Clang insertion of fence instructions to mitigate Spectre variant 1?

As far as I’ve been able to learn, the only way to avoid security vulnerabilities due to Spectre variant 1 (CVE-2017-5753, “bounds check bypass”) is to insert fences to control the relevant speculative reads. I’m interested in doing this because I work on a numerical modelling library that is used in many applications, which are used to handle valuable information. There’s been at least one piece of malware that specifically targeted one of those applications, so I work at a moderate level of paranoia.

I’ve found information about __builtin_load_no_speculate, but inserting those by hand into ten million lines of branchy C code that’s under active development is not an attractive prospect.

MSVC has recently gained a /QSpectre option that tries to do this for you (https://blogs.msdn.microsoft.com/vcblog/2018/01/15/spectre-mitigations-in-msvc/). It only handles a very limited range of cases at present (https://www.paulkocher.com/doc/MicrosoftCompilerSpectreMitigation.html), but Microsoft are working on improving that. Red Hat tell me that there is work underway to add something similar to GCC, although it’s probably a year away.

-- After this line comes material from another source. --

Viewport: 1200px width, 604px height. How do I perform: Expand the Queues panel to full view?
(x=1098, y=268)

While such a capability can’t be completely fool-proof, I can well believe that it’s possible to do as good a job as bored humans, and it will be much cheaper.

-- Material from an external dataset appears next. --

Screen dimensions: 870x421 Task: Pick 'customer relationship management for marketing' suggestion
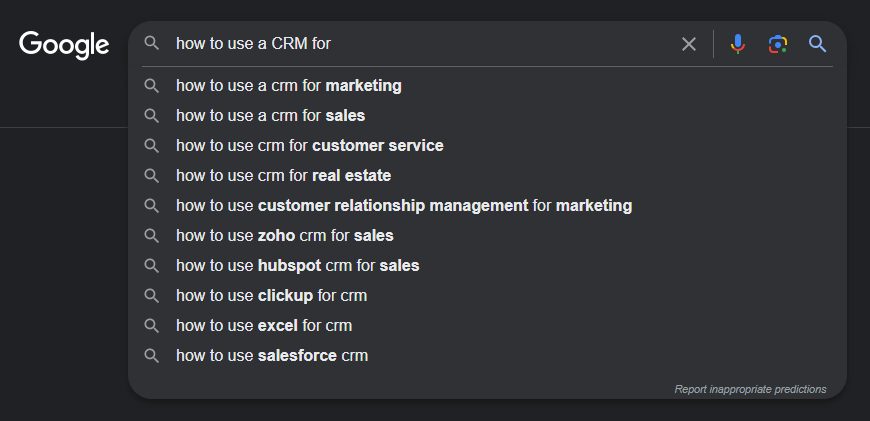404,206
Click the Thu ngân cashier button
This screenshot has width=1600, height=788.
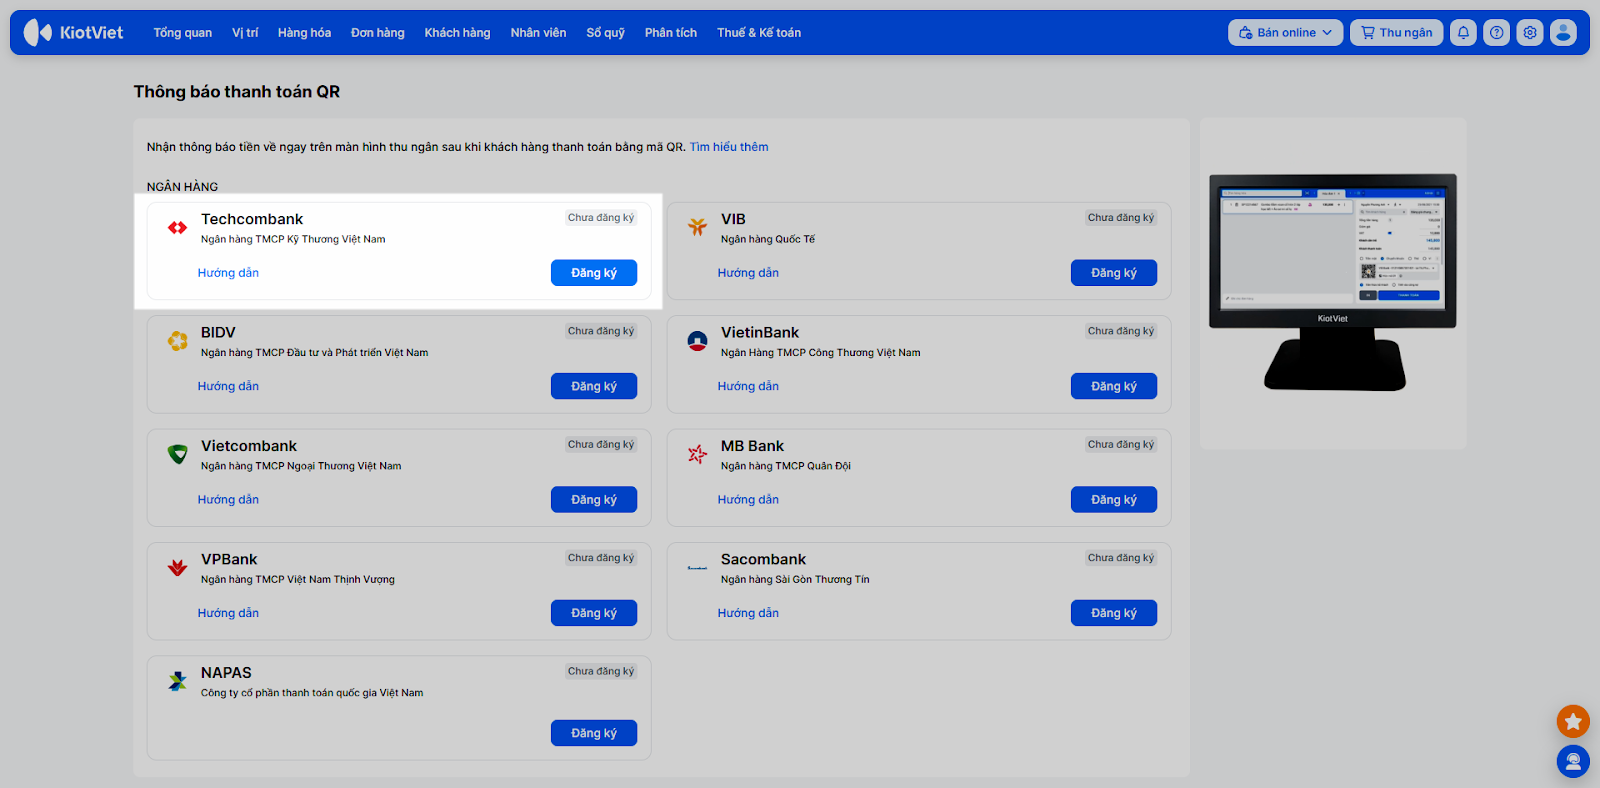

Are there any plans to add something equivalent to Clang?

Thanks,

There’s a patch on Phabricator to implement a detector pass, in a more static-analysis mode; it seems to be doing better than the Microsoft option but still isn’t catching everything.

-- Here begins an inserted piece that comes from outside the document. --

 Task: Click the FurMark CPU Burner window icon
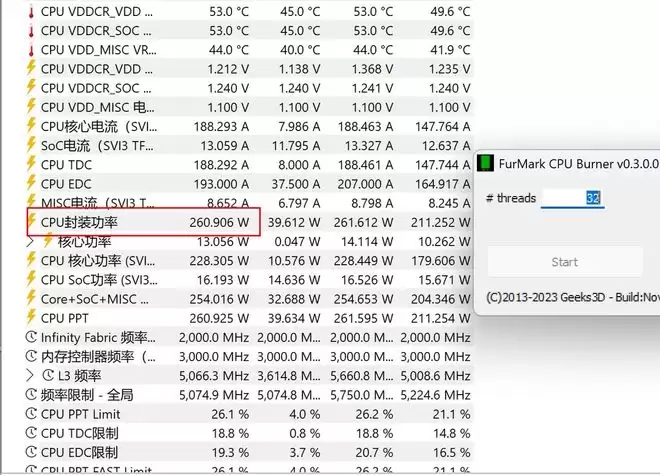pos(485,164)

https://reviews.llvm.org/D43643

–paulr

Thanks: glad progress is being made.

I know Chandler is working on a different, hopefully less expensive, mitigation based on load masking. He has a document that he is polishing that should be sent for RFC soon.

I’ve posted an RFC about this mitigation approach now: http://lists.llvm.org/pipermail/llvm-dev/2018-March/122085.html

My patch also happens to implement fence insertion, but the costs seem prohibitive.